Over the next forty-eight hours, the information gap welled up with partial information and rumors. The police were going to invade the campus. The campus had been taken over by paramilitary outsiders. The protesters had hidden explosives everywhere. The PLA was coming. The government was after the CUHK server so they could control the internet. A complete evacuation was being ordered. The bridge had been blown up. The air was unfit to breathe. I should sleep with a wet towel near my bed in case of fire.

Rumors may or may not contain a grain of truth. Trying to stay calm, I remembered what I knew from teaching a unit on rumor in a folklore course, that they speak to social anxieties and fears. Some of these reports would turn out to be partly true and others unfounded.

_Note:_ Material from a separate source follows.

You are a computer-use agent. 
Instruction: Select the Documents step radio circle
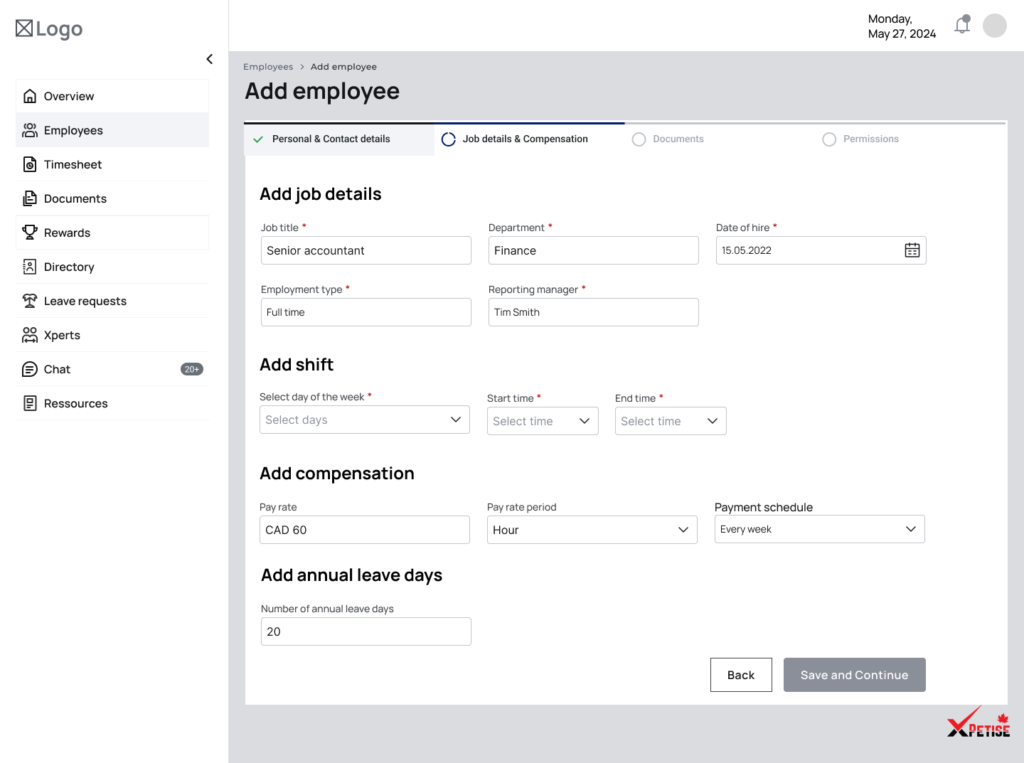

I watched my neighbors, none of whom I know, pack up their cars and leave. I guessed they were driving to the barricades and walking out. Relying on secondhand information and trying to decode the rumor mill, I felt more foreign and helpless than I have in a long time. Finally, solid information started to trickle in. My brother-in-law called to say a letter urging evacuation had been posted on the CUHK website. In Chinese. Fred called to say he was coming home a day early. My sister-in-law in New York called to tell me the Chinese language news said the protesters had left during the night. I was glad I had stayed put.

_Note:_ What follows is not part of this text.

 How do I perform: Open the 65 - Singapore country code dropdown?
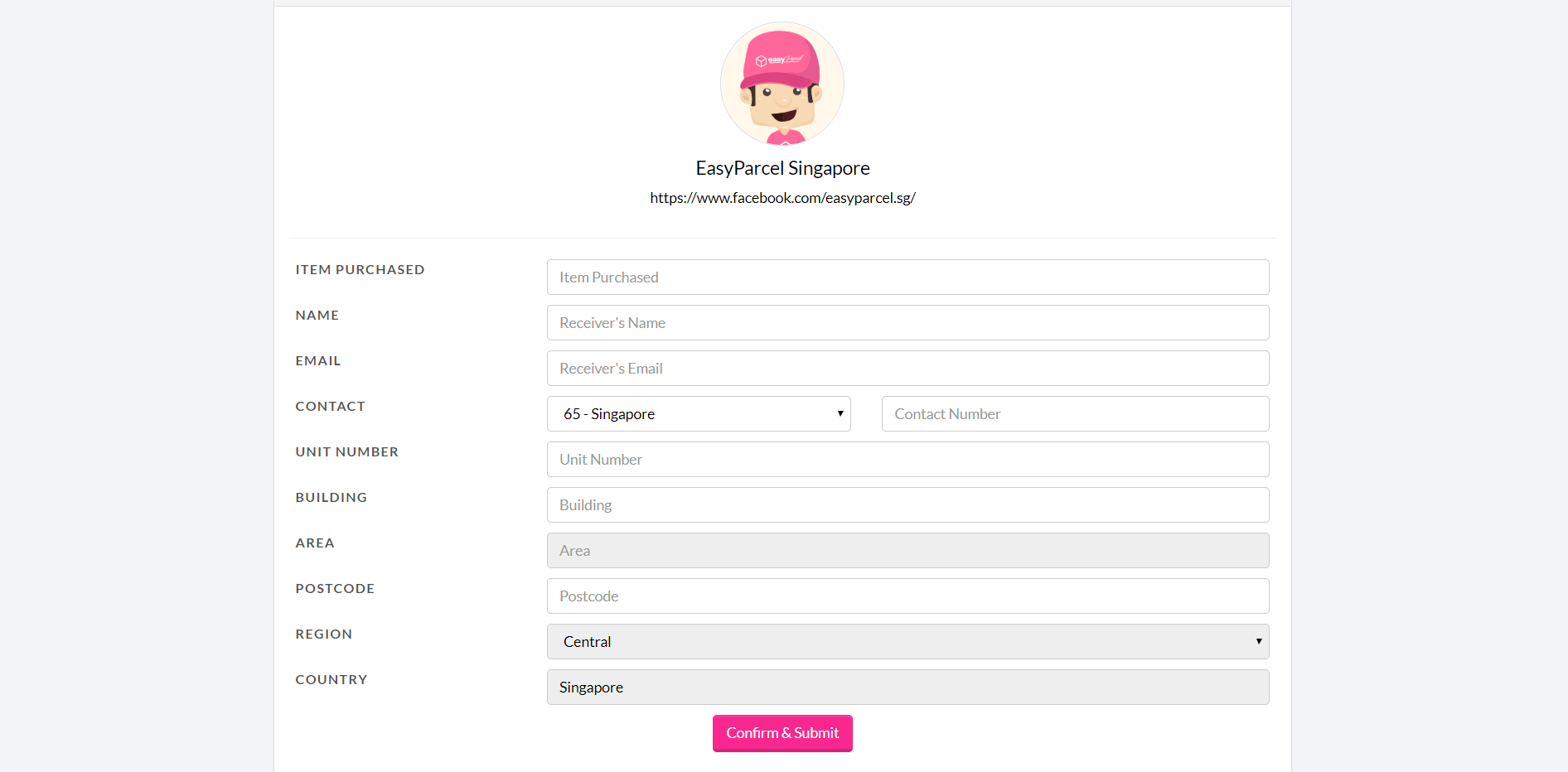click(x=699, y=414)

Crisis changes perspective. In the days that followed, we surveyed the damages on campus: graffiti and burned vehicles, catapults and torn up sidewalks, piles of discarded umbrellas, cans of flammables, shattered windows, mountains of donated clothes and instant noodles. Our relief at being back together spilled into mutual sadness at seeing our beautiful campus vandalized.

I marveled at how in the space of a week my resistance to coming home had, under duress, turned into resistance to leaving. It’s hard not to love this vibrant city where people are fighting for the right to remain a geographical and ideological transit zone.